[ANN] OhMyArtifacts.jl

I’m excited to announce OhMyArtifacts.jl, a dynamic artifact system that lives in scratchspace. It has API similar to Artifacts.jl, but it use sha256 hash and cache every files. The usage of each cache is tracked, so it can also remove unused cache automatically.

Here is the iris example with OhMyArtifacts:

julia> using OhMyArtifacts
[ Info: Precompiling OhMyArtifacts [cf8be1f4-309d-442e-839d-29d2a0af6cb7]

# Register and get the Artifacts.toml
julia> myartifacts_toml = @my_artifacts_toml!();

# Query the Artifacts.toml for the hash bound to "iris"
julia> iris_hash = my_artifact_hash("iris", myartifacts_toml)

# If not bound
julia> if isnothing(iris_hash)
           iris_hash = create_my_artifact() do working_dir
               iris_url_base = "https://archive.ics.uci.edu/ml/machine-learning-databases/iris"
               download("$iris_url_base/iris.data", joinpath(working_dir, "iris.csv"))
               download("$iris_url_base/bezdekIris.data", joinpath(working_dir, "bezdekIris.csv"))
               download("$iris_url_base/iris.names", joinpath(working_dir, "iris.names"))
               # explicitly return the path
               return working_dir
           end
           bind_my_artifact!(myartifacts_toml, "iris", iris_hash)
       end

julia> iris_hash
SHA256("83c1aca5f0e9d222dee51861b3def4e789e57b17b035099570c54b51182853d4")

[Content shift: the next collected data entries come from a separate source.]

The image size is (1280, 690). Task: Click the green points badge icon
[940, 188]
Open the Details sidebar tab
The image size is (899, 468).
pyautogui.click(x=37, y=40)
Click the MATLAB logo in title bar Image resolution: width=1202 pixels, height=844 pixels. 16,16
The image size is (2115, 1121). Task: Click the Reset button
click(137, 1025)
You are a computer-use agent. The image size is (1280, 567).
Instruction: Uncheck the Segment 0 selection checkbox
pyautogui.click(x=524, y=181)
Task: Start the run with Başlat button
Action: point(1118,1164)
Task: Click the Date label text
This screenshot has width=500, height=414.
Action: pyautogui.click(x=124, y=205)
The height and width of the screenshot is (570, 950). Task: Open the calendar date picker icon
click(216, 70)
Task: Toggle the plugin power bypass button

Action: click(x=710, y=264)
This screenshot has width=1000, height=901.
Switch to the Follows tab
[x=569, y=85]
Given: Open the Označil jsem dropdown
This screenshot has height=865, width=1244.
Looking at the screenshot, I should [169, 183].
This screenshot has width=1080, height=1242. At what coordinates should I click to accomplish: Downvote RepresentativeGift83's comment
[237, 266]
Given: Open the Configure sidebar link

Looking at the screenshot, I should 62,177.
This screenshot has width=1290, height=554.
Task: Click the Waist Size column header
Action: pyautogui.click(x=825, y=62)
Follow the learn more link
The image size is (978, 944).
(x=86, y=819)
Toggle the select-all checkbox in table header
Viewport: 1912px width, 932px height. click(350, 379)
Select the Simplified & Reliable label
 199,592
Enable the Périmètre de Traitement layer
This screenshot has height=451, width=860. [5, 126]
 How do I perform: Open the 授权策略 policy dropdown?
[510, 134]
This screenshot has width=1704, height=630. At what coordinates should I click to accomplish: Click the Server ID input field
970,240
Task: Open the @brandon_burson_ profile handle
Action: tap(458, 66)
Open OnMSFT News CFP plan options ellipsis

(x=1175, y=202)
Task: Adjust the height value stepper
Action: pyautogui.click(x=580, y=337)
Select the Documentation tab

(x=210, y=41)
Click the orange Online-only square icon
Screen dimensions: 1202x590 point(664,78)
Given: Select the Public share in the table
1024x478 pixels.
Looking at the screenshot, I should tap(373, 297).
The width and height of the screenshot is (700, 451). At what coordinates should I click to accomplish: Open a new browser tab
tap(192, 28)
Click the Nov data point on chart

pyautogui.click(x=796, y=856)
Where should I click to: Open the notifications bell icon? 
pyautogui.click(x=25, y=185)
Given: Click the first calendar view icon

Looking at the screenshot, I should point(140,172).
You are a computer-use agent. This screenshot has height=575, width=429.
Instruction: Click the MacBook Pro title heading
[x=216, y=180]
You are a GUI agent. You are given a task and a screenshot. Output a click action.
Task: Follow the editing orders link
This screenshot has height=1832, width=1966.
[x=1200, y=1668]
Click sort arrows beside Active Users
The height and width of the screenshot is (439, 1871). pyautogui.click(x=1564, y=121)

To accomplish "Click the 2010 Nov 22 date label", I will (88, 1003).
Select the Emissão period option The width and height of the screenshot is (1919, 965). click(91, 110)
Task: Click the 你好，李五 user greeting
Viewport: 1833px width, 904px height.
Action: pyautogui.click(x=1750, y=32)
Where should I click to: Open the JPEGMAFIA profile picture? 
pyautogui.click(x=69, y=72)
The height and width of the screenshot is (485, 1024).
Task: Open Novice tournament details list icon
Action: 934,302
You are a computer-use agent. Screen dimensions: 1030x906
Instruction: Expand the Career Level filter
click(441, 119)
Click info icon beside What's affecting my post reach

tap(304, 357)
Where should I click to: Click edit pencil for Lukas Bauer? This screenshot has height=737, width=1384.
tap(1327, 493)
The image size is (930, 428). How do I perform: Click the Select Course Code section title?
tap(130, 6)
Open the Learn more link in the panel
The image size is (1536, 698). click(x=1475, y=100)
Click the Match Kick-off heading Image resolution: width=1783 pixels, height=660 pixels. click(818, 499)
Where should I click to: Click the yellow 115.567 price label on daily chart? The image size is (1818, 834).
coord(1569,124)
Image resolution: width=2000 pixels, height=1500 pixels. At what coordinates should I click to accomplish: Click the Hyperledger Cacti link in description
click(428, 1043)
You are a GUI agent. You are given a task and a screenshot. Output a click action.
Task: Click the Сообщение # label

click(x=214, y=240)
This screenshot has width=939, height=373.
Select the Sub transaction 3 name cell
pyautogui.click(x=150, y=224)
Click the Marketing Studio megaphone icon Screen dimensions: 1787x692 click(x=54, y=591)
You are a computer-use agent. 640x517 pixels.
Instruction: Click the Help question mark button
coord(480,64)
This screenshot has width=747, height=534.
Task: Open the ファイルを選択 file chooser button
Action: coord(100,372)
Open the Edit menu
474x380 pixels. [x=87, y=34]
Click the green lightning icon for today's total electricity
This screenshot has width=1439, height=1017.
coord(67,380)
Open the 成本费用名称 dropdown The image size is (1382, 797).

julia> my_artifact_exists(iris_hash)
true

# Get the artifact path
julia> iris_dataset_path = my_artifact_path(iris_hash);

julia> readdir(iris_dataset_path)
3-element Vector{String}:
 "bezdekIris.csv"
 "iris.csv"
 "iris.names"

julia> readline(joinpath(iris_dataset_path, "iris.names"))
"1. Title: Iris Plants Database"

# Every subfile is a symlink
julia> all(islink, readdir(iris_dataset_path, join=true))
true

julia> iris_name_url = "https://archive.ics.uci.edu/ml/machine-learning-databases/iris/iris.names";

# Helper function that combine create and bind
julia> iris_name_hash = download_my_artifact!(Base.download, iris_name_url, "iris.names", myartifacts_toml)
SHA256("38043f885d7c8cfb6d2cec61020b9bc6946c5856aadad493772ee212ef5ac891")

# Same value
julia> readline(my_artifact_path(iris_name_hash))
"1. Title: Iris Plants Database"

# Same file
julia> readlink(joinpath(iris_dataset_path, "iris.names")) == my_artifact_path(iris_name_hash)
true

# Unbind iris dataset
julia> unbind_my_artifact!(myartifacts_toml, "iris")

julia> using Dates

# Recycle: "iris/iris.names" is also used by "iris.names", only
#  remove 2 file ("iris/iris.csv", "iris/bezdekIris.csv") and 1 folder ("iris")
julia> OhMyArtifacts.find_orphanages(; collect_delay=Hour(0))
[ Info: 3 MyArtifacts deleted (24.889 KiB)

# "iris.names" still exists
julia> my_artifact_exists(iris_name_hash)
true

julia> readline(my_artifact_path(iris_name_hash))
"1. Title: Iris Plants Database"

# Iris dataset is removed
julia> my_artifact_exists(iris_hash)
false

julia> isdir(iris_dataset_path)
false

# Unbind and recycle
julia> unbind_my_artifact!(myartifacts_toml, "iris.names")

# When `using OhMyArtifacts`, this function is called if we haven't do it for 7 days, so
#  geneally we don't need to manually call it.
julia> OhMyArtifacts.find_orphanages(; collect_delay=Hour(0))
[ Info: 1 MyArtifact deleted (10.928 KiB)
12 Likes

What’s this for? Why would you use this instead of official artifacts?

1 Like

The Artifacts.jl stdlib is static, you can’t generate new artifact on the fly.

1 Like

For those of us who have yet to meet artifacts directly.
would you elaborate on their what why when, and
how best to apply your work?

5 Likes

The Artifacts.jl stdlib is designed for managing the artifacts automatically. For example, JLL package have an Artifacts.toml that specify the download url, sha1 tree hash, and corresponding platform of each prebuilt shared library. Artifacts.jl would download those files and manage them, so you don’t need to worry if two JLL package use the same shared library then you have two copy of that library on disk, or those library remain on disk if the JLL package are removed. The small problem is that the Artifacts.toml have to be created and freezed before you can ship the package. That works perfectly fine for JLL package, but if you need to modified the Artifacts.toml in runtime, that problem appears.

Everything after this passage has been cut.